Controversial plans to ban smoking on Brighton and Hove’s beaches and in its parks look set to be dropped by the council after a huge public response.
Just one in five supported a smoking ban in parks, historic gardens and beaches, with a strong majority strongly disagreeing. Even amongst non-smokers, there was no majority support for a ban.
A report on the consultation said: “Opposition to extending smoke free outdoor spaces falls mainly in to three camps, the perception that, there is no evidence that second hand smoke is harmful, the perception, of negative effects on the local economy and human rights/big brother/Nanny State.

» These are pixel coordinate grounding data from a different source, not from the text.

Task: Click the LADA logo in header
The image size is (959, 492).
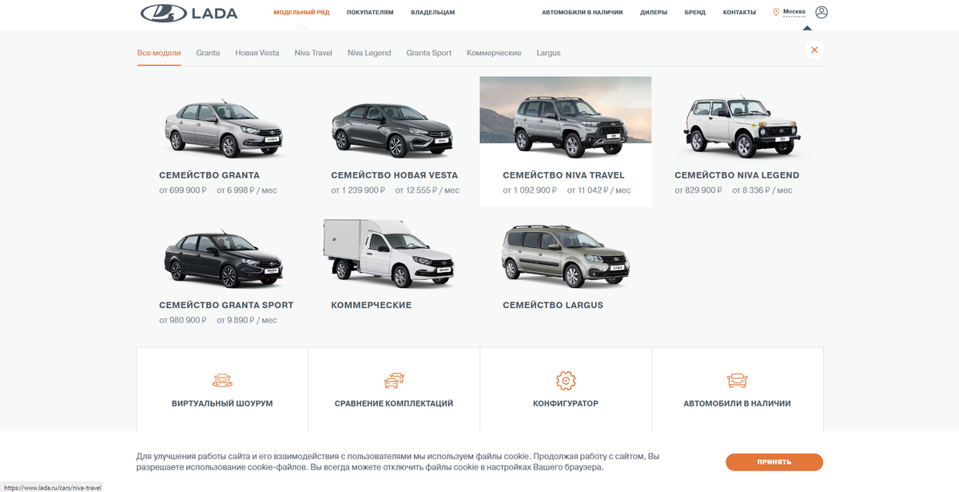Action: (189, 13)
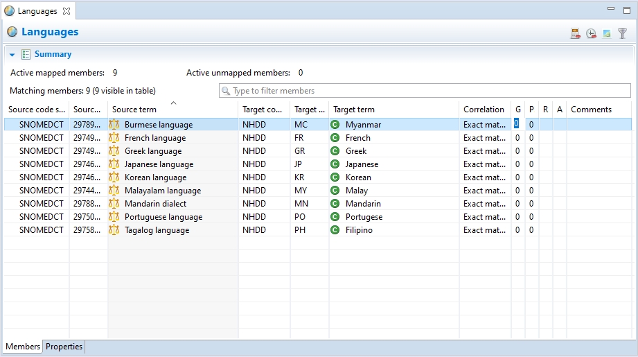Screen dimensions: 638x357
Task: Click the globe icon on Languages tab
Action: point(10,11)

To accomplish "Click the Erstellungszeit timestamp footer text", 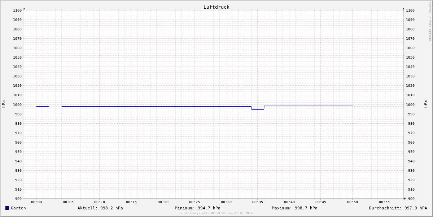I will pyautogui.click(x=216, y=213).
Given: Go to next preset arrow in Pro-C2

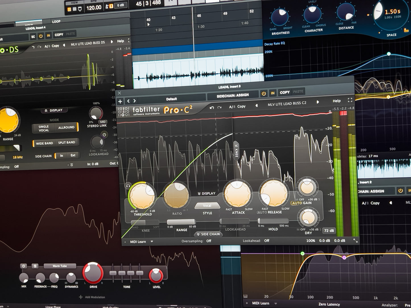Looking at the screenshot, I should tap(318, 102).
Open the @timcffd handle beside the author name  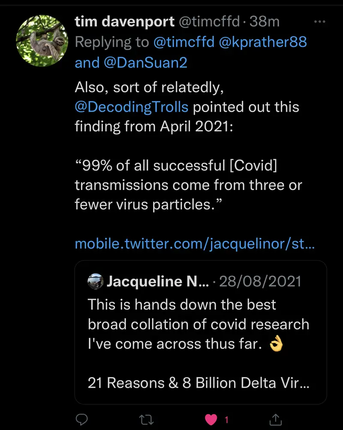tap(209, 22)
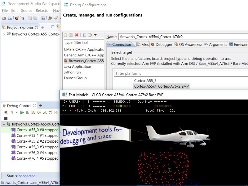
Task: Open the configuration filter dropdown arrow
Action: pos(95,35)
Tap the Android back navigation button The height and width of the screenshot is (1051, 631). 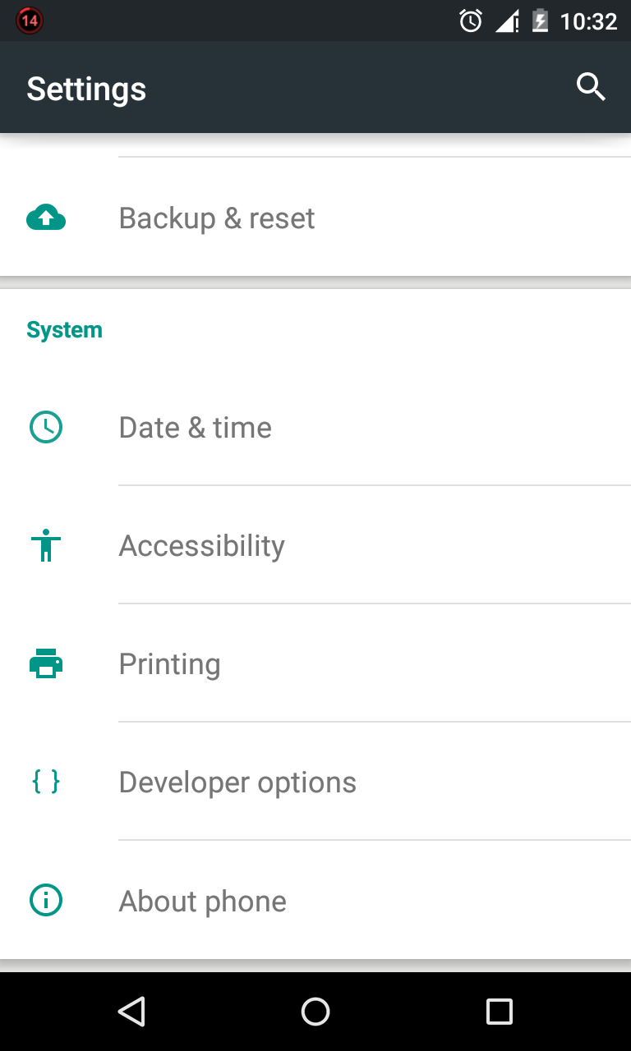click(131, 1012)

However, it added: “There is support amongst Brighton and Hove non-smoking residents for restaurants and pubs to have smoke free outdoor spaces and the majority of all residents who responded agreed that it was antisocial to smoke where people are eating and drinking.”
And about three in four people agreed that smoking should be banned in play parks, children’s centres and at school entrances.

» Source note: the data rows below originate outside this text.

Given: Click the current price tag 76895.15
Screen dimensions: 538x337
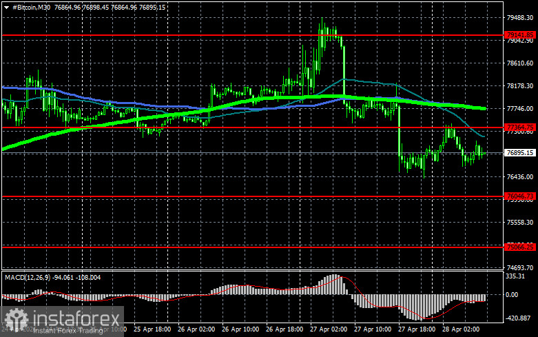Looking at the screenshot, I should [x=520, y=153].
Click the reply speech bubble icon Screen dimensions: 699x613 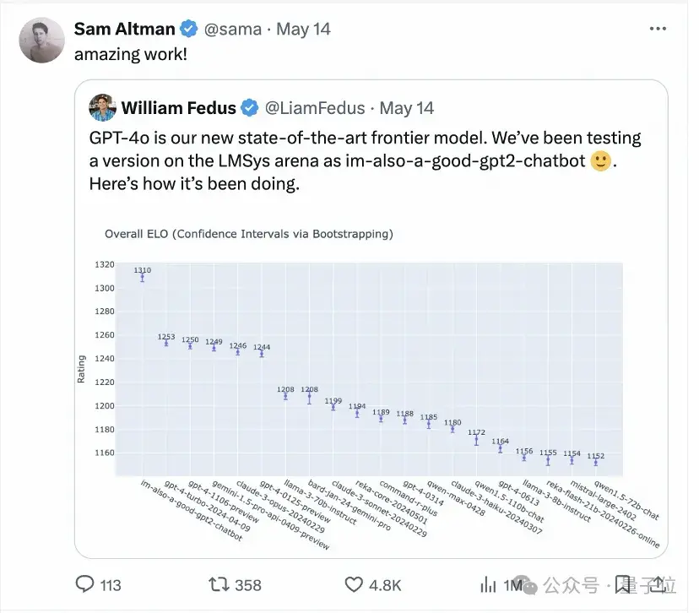85,584
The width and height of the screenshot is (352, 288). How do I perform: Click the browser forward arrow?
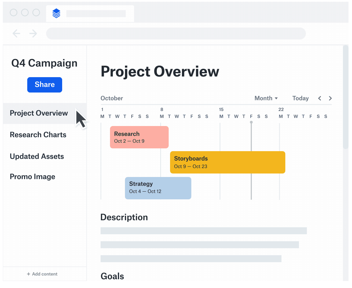(33, 34)
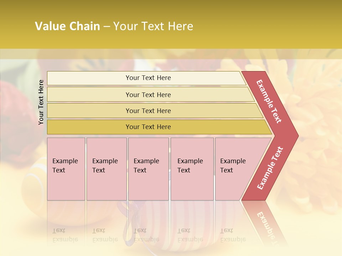Select the third pink 'Example Text' box
342x256 pixels.
[149, 169]
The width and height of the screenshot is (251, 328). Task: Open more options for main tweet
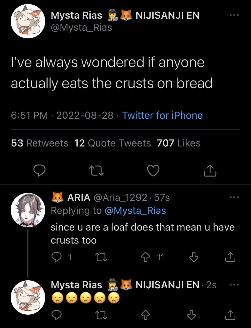coord(234,15)
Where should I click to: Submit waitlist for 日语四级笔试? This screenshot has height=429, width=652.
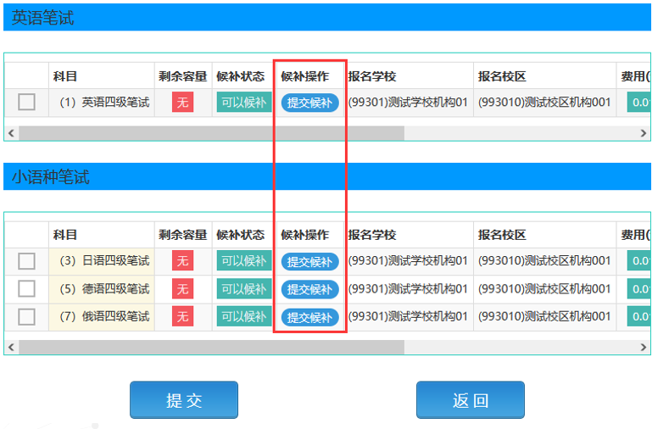point(309,261)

Smokers were significantly over represented in those responding to the survey compared to the city average of 23%, with the rate amongst non-resident respondents rising to 52%.
The report, due to be discussed by next Tuesday’s health and wellbeing board, recommends that the council encourages primary schools to implement a voluntary ban at their entrances, and continue its voluntary ban on smoking in playgrounds and at the entrances to children’s centres.
It also recommends the council work with restaurants and pubs to encourage smoke-free outdoor areas on a voluntary basis.